Seat-license plans vary from project to project, but the basic idea is that fans pay a one-time fee of anywhere from hundreds to thousands of dollars. In return, they receive the permanent license to seats in a new stadium and the right to buy season tickets each year.

Seat licenses, the early-1990s brainchild of Max Muhleman, a Charlotte sports marketer, are both loved and hated. Critics don't like that PSLs require fans to shell out for the right to buy already-expensive NFL tickets. But the fees have been lauded as a volunteer tax that is paid by people who will actually use a stadium, instead of the general taxpayer.

There's no argument that it has been a lucrative and efficient way for sports franchises to raise money.

"We're closing on raising a billion dollars in fees for new facilities since we first did this in Charlotte," Muhleman said.

Indeed, the Panthers' Super Bowl march has been a PSL parade. After beating Dallas on their home field in the first round of the playoffs, the Panthers pulled out road victories in PSL-financed stadiums in St. Louis and Philadelphia to earn their trip to Houston.

The spread of PSLs is not limited to football. Baseball's San Francisco Giants sold seat licenses to raise money for their new, privately financed stadium, which opened in 2000.

Ten years ago, a stadium-financing plan was the missing ingredient in Panthers owner Jerry Richardson's vision of bringing NFL football to the Carolinas.

"A lot of people don't realize that Charlotte was desperate," Muhleman said. "Jerry wanted to finance the stadium privately, but the (expansion fee) went so high for the franchise that the league asked him to find another way to build it."

Muhleman came up with the concept of the PSL, asking fans to fork over from $600 to $5,400 for the right to buy season tickets once the Panthers moved into their stadium for the 1996 season.

His idea was a hybrid of well-tested campaigns used by large universities and other professional teams.

"In the 1960s, the Dallas Cowboys required season-ticket holders to post a $2,000 bond to buy two seats to help build a stadium," Muhleman said. "And for many years, college-football teams have required season-ticket holders to make an annual donation."

But this was different.

Unlike the Texas bonds, PSL owners had the right to sell their licenses, perhaps at a profit, he said. And unlike the donations for college tickets, PSLs were a one-time fee.

"Once you give it once, you are done," Muhleman said. "From then on you own the rights to those tickets."

To everyone's delight, the Panthers sold 62,000 PSLs for a stadium that holds 72,000 fans, raising more than $158 million.

Richardson, the team's owner, knows how important that investment was.

"You sit here and think about it, the people who bought PSLs, at first they didn't know what a PSL was and they really didn't understand the concept," Richardson said in an interview last week.

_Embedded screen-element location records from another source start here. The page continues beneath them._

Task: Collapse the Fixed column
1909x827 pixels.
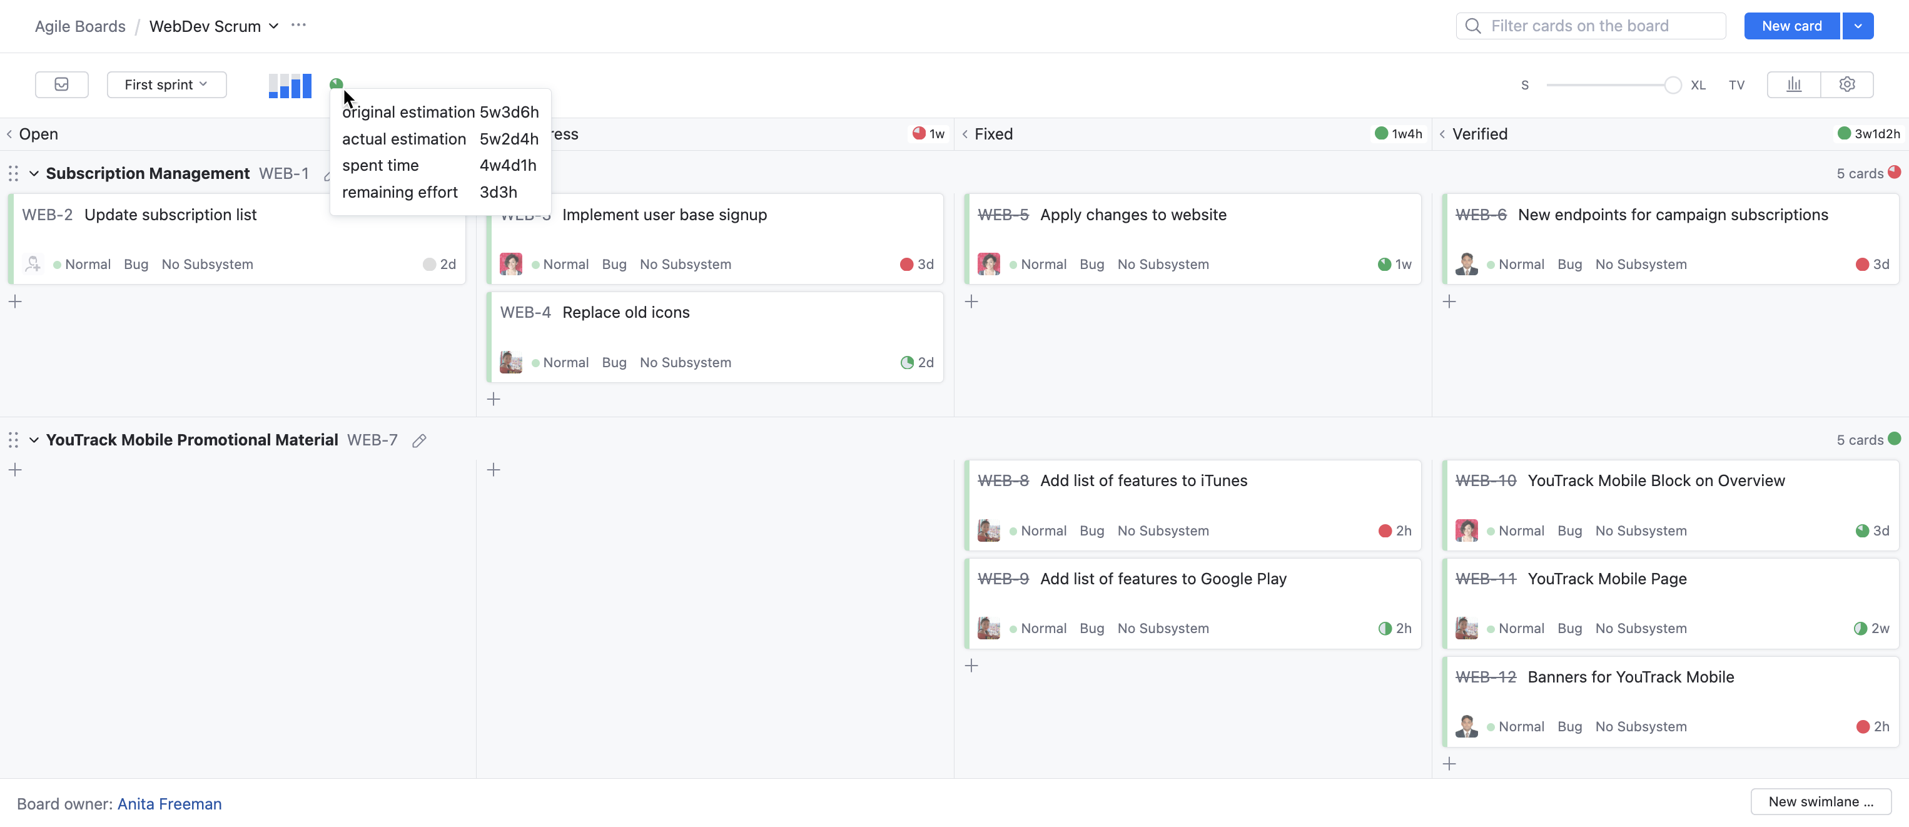Action: point(965,134)
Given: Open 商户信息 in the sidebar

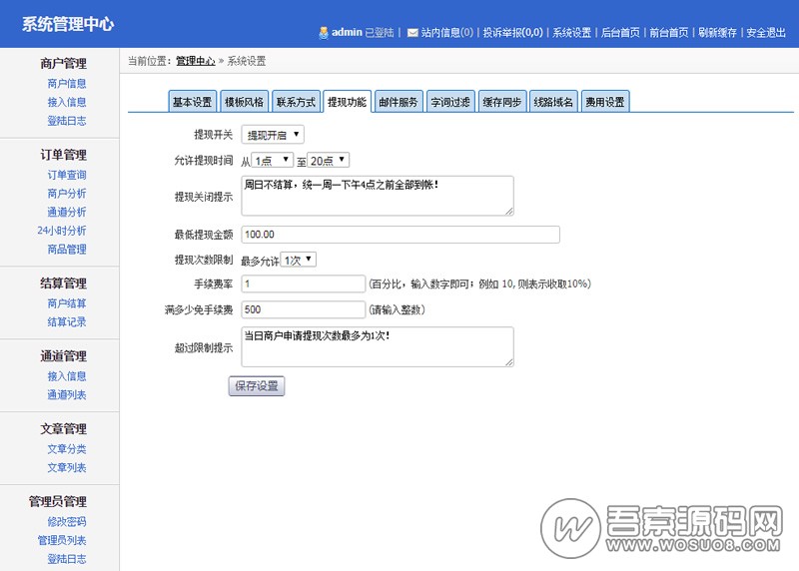Looking at the screenshot, I should click(67, 84).
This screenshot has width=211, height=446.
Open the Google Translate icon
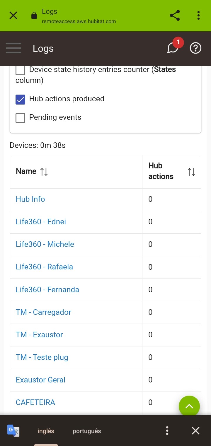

"They bought them to help us."

Although PSLs worked for the Panthers, consultant Marc Ganis, of Chicago's Sportscorp Ltd., said that they have since lost some of their luster.

"There's been a backlash since PSLs were first created and it's become a pejorative term," he said. "It's a fairly one-sided arrangement. You can argue that it's only a good deal for the teams, but it's also a good deal for fans."

Since the first campaign for the Panthers, Muhleman IMG Marketing has advised groups trying to build or renovate stadiums in such cities as Baltimore, Cleveland, Chicago and Pittsburgh.

In Chicago, Ganis said that the Bears owners decided against selling PSLs to pay for renovations at Soldier Field because the team already was getting financial support from taxpayers and the league.

"The Bears already were perceived as being piggish," he said. "That would have been over the top."

The concept worked with the Panthers, he said, because the region needed to prove it could support an NFL expansion team after winning a 1993 competition that included such former NFL cities as Baltimore and St. Louis.

"You would not have the Carolina Panthers without PSLs," Ganis said. "At the time, Carolina and Jacksonville were the surprise winners. All it would have taken was one hiccup and this team could have been in St. Louis or somewhere else."